> _Text under study_:
_ _ _ _ _ _ _

Ever have problems with pressure in the ears on a plane flight or during a cold? Blame it on your eustachian tubes.
Named for the 16th century anatomist, Bartolomeo Eustachius, the eustachian tubes (ETs) are paired, mucosa-lined structures that connect the back of the nose (nasopharynx) to each middle ear space. Their function is to maintain the pressure in the middle ear spaces equal to atmospheric pressure so that sound waves can move the eardrums (tympanic membranes) in-and-out without a competing pressure differential, thus allowing us to hear. This pressure regulation is achieved by a coordinated effort from several small muscles that attach to the tubes, which are activated by swallowing and yawning. If the eustachian tubes are functioning normally, we are unaware of their existence.
The rapid pressure changes that occur when we ascend or descend in an airplane can overcome the physiologic capacity of the eustachian tubes. On ascent, the atmospheric pressure drops drastically. If the ETs do not react fast enough as a valve to relieve the excess pressure in the middle ear space (relative to the new atmospheric pressure) the thin, sensitive eardrums are stretched (similar to a balloon being blown-up), causing pain. A similar, but inverse phenomenon occurs on the descent. The ambient pressure rises rapidly, causing a negative pressure differential (essentially a vacuum) in the middle ear space. Instead of ballooning the eardrums outward, this negative pressure pulls them inward, again causing stimulation of the eardrum pain receptors. Sometimes, the negative pressure is so severe that it actually causes fluid and/or blood from the tissues of the middle ear space to leak, leading to a condition known as “barotrauma.” In the worst cases, it can even lead to spontaneous rupture of the eardrum. Fortunately, most cases of barotrauma heal fully in time without residual damage.
A negative pressure differential can also develop during a cold, albeit much more gradually. In this case intrinsic, rather than extrinsic, factors are the cause. Inflammation of the eustachian tube lining causes blockage of the tube. If this blockage persists, fluid can be pulled out of the middle ear mucosa by the negative pressure. Children are more prone to this due to immaturity of their ETs. And, when coupled with greater germ exposure and a developing immune system, recurrent ear infections are common in infants and toddlers.

_ _ _ _ _ _ _

> _Brief 1_:
In the passage on eustachian tubes, what do the tubes connect?
> _Brief 2_:
Using the passage on eustachian tubes, explain in one to three sentences why the ears can hurt as an airplane climbs.
> _Brief 3_:
Write what comes next in the passage on eustachian tubes, starting after its final sentence.
These records have no connection to the passage on eustachian tubes.

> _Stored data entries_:
_ _ _ _ _ _ _

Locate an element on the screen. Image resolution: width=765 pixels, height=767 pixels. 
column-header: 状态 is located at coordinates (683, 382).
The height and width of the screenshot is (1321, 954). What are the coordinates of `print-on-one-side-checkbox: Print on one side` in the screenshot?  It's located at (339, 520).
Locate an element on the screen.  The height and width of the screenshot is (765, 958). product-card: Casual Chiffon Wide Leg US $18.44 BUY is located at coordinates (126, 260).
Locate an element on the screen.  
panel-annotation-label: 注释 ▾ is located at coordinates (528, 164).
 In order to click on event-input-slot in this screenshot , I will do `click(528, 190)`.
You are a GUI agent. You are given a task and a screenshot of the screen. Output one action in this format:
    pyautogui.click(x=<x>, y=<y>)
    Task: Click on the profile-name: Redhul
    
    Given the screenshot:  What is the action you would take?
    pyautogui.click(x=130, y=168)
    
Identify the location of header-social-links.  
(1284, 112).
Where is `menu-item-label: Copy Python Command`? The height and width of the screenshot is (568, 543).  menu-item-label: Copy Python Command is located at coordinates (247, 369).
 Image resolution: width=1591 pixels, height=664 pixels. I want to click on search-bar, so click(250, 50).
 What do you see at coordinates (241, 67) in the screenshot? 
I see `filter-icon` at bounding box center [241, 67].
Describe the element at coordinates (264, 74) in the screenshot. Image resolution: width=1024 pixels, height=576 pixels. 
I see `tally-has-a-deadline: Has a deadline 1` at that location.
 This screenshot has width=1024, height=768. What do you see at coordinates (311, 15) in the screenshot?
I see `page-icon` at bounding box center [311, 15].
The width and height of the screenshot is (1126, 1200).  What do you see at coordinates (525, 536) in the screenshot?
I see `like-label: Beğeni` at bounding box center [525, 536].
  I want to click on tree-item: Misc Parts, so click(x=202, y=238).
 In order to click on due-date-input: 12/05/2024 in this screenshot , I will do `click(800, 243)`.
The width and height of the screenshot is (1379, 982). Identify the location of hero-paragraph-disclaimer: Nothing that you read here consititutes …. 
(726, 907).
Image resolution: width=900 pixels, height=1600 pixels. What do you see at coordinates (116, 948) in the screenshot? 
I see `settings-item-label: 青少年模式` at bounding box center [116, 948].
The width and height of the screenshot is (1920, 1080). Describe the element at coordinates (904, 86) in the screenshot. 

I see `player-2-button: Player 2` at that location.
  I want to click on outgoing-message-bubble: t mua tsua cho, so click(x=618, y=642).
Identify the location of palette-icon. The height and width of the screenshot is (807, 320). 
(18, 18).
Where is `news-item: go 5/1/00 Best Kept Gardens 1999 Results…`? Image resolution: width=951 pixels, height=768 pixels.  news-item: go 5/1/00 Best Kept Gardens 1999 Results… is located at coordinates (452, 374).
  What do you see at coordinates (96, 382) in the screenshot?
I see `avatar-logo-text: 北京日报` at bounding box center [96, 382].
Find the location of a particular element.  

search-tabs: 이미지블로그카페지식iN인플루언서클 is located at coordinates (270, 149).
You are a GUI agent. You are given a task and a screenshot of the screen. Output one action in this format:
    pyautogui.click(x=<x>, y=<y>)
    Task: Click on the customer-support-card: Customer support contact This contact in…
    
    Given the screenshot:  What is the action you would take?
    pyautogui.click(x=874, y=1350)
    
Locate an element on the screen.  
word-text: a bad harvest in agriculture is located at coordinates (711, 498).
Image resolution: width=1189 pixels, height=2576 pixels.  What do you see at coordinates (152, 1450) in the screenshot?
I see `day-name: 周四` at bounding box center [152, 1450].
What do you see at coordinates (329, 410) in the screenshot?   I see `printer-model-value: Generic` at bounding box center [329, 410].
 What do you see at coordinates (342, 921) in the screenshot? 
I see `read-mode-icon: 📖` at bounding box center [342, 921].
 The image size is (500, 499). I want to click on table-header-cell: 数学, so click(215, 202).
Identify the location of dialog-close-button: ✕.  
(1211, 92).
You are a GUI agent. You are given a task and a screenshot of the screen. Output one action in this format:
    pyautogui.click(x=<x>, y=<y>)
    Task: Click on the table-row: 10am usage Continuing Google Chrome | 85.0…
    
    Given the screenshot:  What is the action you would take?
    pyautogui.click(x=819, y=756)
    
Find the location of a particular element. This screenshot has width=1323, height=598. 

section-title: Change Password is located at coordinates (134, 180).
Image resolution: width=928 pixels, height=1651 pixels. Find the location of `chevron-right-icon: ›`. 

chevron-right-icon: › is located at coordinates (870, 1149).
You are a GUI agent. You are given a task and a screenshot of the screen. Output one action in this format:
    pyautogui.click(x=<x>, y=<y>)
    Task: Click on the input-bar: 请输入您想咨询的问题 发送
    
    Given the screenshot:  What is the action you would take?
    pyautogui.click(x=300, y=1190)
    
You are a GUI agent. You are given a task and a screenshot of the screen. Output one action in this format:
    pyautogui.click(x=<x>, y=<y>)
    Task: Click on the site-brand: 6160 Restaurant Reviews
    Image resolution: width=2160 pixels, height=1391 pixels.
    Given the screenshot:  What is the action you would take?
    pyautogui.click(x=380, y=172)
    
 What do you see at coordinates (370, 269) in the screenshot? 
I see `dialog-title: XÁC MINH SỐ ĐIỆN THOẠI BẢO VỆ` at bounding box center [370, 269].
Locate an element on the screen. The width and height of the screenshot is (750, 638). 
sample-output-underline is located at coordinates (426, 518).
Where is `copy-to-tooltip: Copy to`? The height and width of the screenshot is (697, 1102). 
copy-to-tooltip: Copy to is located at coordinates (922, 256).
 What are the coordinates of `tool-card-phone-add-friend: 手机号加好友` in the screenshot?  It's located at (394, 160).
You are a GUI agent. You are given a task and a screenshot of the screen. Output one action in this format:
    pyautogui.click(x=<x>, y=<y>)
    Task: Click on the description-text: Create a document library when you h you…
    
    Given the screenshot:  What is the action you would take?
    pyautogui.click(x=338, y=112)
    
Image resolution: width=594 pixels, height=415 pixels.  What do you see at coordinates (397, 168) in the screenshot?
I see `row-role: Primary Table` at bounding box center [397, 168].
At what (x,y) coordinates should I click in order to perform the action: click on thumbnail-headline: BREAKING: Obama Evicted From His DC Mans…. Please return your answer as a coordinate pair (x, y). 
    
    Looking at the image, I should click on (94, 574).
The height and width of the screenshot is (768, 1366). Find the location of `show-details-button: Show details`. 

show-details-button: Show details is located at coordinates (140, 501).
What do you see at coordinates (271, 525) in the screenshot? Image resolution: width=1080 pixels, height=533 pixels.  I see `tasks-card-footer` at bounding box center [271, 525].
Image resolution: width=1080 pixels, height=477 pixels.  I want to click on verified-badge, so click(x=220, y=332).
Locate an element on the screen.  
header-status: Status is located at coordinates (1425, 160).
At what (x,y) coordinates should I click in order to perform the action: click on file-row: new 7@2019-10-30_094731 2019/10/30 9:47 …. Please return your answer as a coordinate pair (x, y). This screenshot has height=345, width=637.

_ _ _ _ _ _ _

> _Reply 1_:
They connect the back of the nose (the nasopharynx) to each middle ear space.

> _Reply 2_:
On ascent the atmospheric pressure drops drastically, and if the eustachian tubes do not act fast enough as a valve to relieve the excess pressure in the middle ear space, the thin, sensitive eardrums are stretched outward like a balloon being blown up. That stretching causes pain.

> _Reply 3_:
What to Do?
So what is the solution to our eustachian tube problem? In kids with recurrent ear infections (and sometimes adults, too) ear tubes are inserted to bypass the ETs altogether. The ear tubes sit in the eardrums, equalizing the pressure between the atmosphere and middle ear space without relying on the ETs to do the job. If the eustachian tube dysfunction is more transient, say from a plane flight or recent cold, medications such as intranasal and oral decongestants and steroids may be used to address the inflammation within the ETs. “Popping” the ears—forcing air through the ETs from the back of the nose by blowing with the nose and mouth closed—can also help.
More recently, a procedure to dilate the ETs using a balloon catheter has been introduced. This is particularly advantageous for scuba divers that have trouble equilibrating their ears at depth, as ear tubes are contraindicated in this population. The procedure involves cannulating the eustachian tube openings in the nasopharynx under direct visualization with a telescope passed through the nose. A small but strong balloon is then inflated within the ETs for two minutes before removal. As the ETs heal from the procedure, the insides remodel such that they are less prone to collapsibility and obstruction. The procedure can be done in-office and will take about 30 minutes with no additional downtime. Results are typically seen in 4-6 weeks.